Griñón es una localidad con muchos frentes abiertos, gran parte de ellos debido a su pasado político, incluso al más reciente. Vamos a repasar la actualidad de esta localidad con José María Porras, un hombre muy ocupado y que estos días está viviendo las fiestas patronales de su pueblo.

¿Qué balance realiza de lo que va de esta, su primera legislatura cómo alcalde?

Muy positivo. Hemos hecho inversiones, hemos trabajado duro en las gestiones con la Comunidad, y eso se traduce en mejoras en el municipio. Mejoras que, además, no nos impiden cumplir estrictamente nuestros compromisos con el plan de pago a proveedores y el plan de pagos a través de sentencias.

En los últimos dos años hemos abonado más de un millón de euros de deuda heredada; otros se han pegado la fiesta y nosotros la estamos pagando. El sabor de boca que me queda de estos dos años de legislatura es que la mayor parte de lo invertido ha ido a pagar sentencias del pasado. Otro millón de euros se ha ido en inversiones y, si se analizan, aproximadamente setecientos mil euros han ido para solucionar marrones anteriores. El dinero de Griñón se ha ido en la deuda que otros dejaron.

“Hemos pagado más de un millón de euros de deuda heredada”

El vecino puede pensar que no estamos haciendo nada, cuando la verdad es que estamos arreglando muchas cosas que se habían hecho mal, como normalizar todos los edificios y los colectores, evitando que el Ayuntamiento defraude suministros a otras empresas.

El nuevo contrato de recogida de basuras ¿solucionará los problemas que tiene el municipio?

El actual contrato de basuras se firmó en 2011, durante el mandato de José Ramón Navarro. Ese contrato dice que Griñón, un pueblo de diez mil habitantes, se limpia con seis personas y una barredora, con un coste para el municipio de seiscientos mil euros al año. ¿Por qué se firmó ese pliego?
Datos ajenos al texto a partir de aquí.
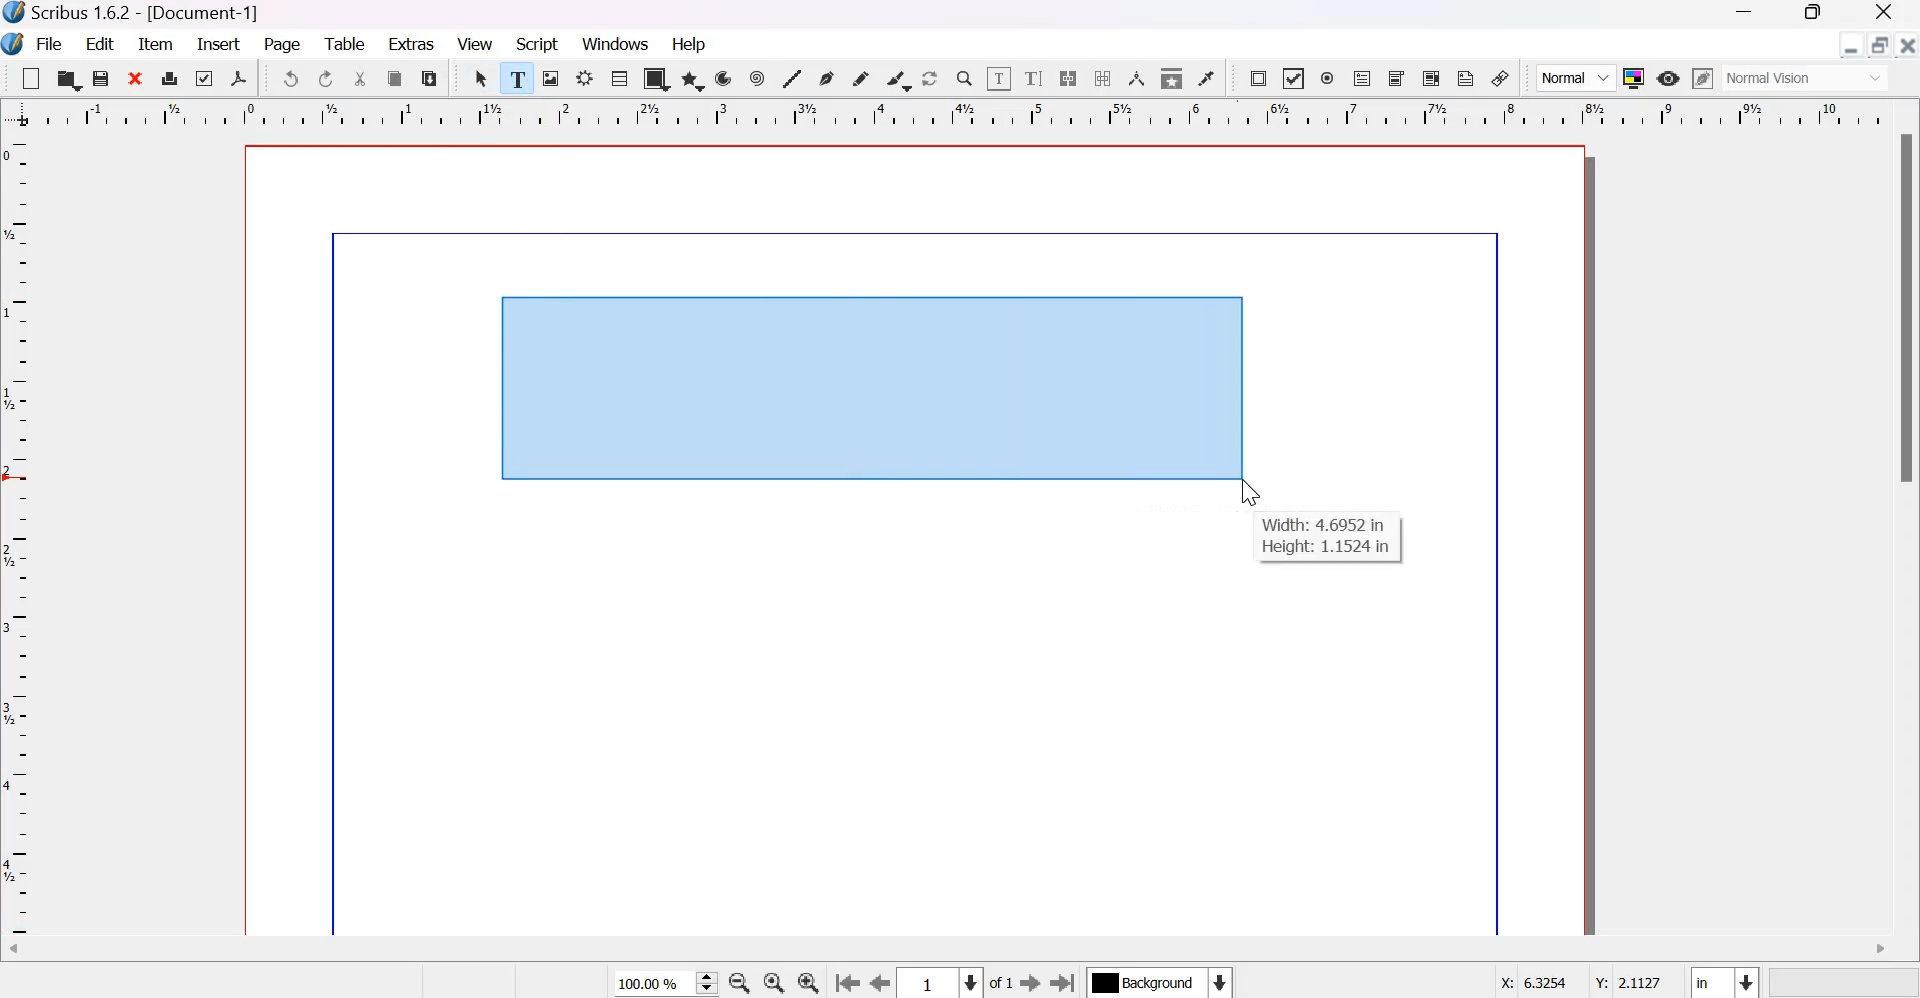  What do you see at coordinates (739, 983) in the screenshot?
I see `zoom out` at bounding box center [739, 983].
La limpieza que tenemos es deficiente. Hemos llevado tres veces a contencioso a la empresa y siempre nos ha ganado porque cumple lo que pone en el pliego. Lo que pasa es que el pliego es una mierda. Está atado por ocho años. Ahora estoy a punto de llegar a un acuerdo para rescindir el contrato, cuando aún les quedan dos años en vigor. Si al final nos damos la mano y firmamos sacaremos un nuevo pliego con unas condiciones adecuadas a Griñón. Cuando los socialistas se quejan de la tasa de basuras y de la limpieza del pueblo, hay que recordarles que ellos ya han estado en el Gobierno y que no hicieron nada. Yo sí vivo en Griñón y, como vecino, a mí tampoco me gusta ese contrato.

¿Cuál va a ser el futuro de la senda ecológica?
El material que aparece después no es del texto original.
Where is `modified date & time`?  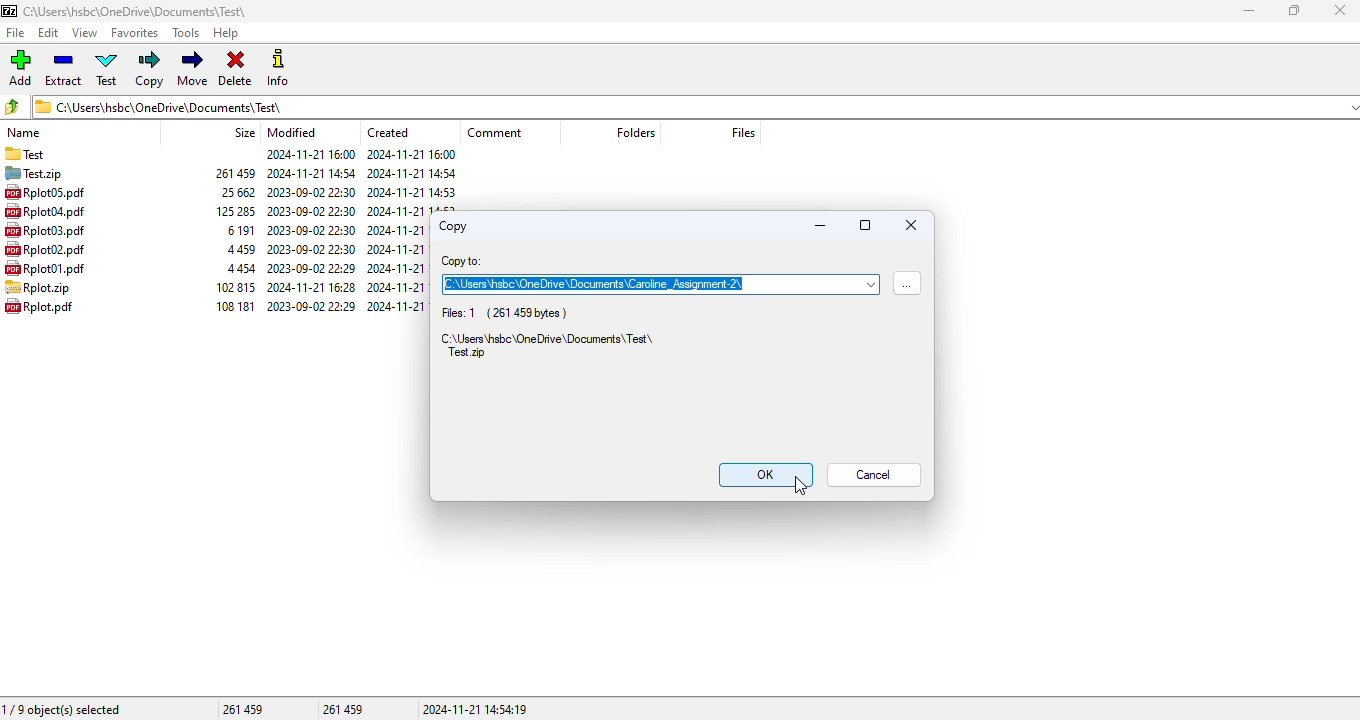
modified date & time is located at coordinates (311, 154).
Estamos viendo que, si la senda ecológica no tuviera un remanente de un caudal subterráneo, tendríamos que tomar medidas. Lo primero garantizar la flora y la fauna para proteger un bien superior y luego tendríamos que acometer una inversión importante. Aún no tengo los últimos informes técnicos que ratifiquen la posibilidad de que esa agua que se está vertiendo en la senda ecológica no sea de ese caudal subterráneo.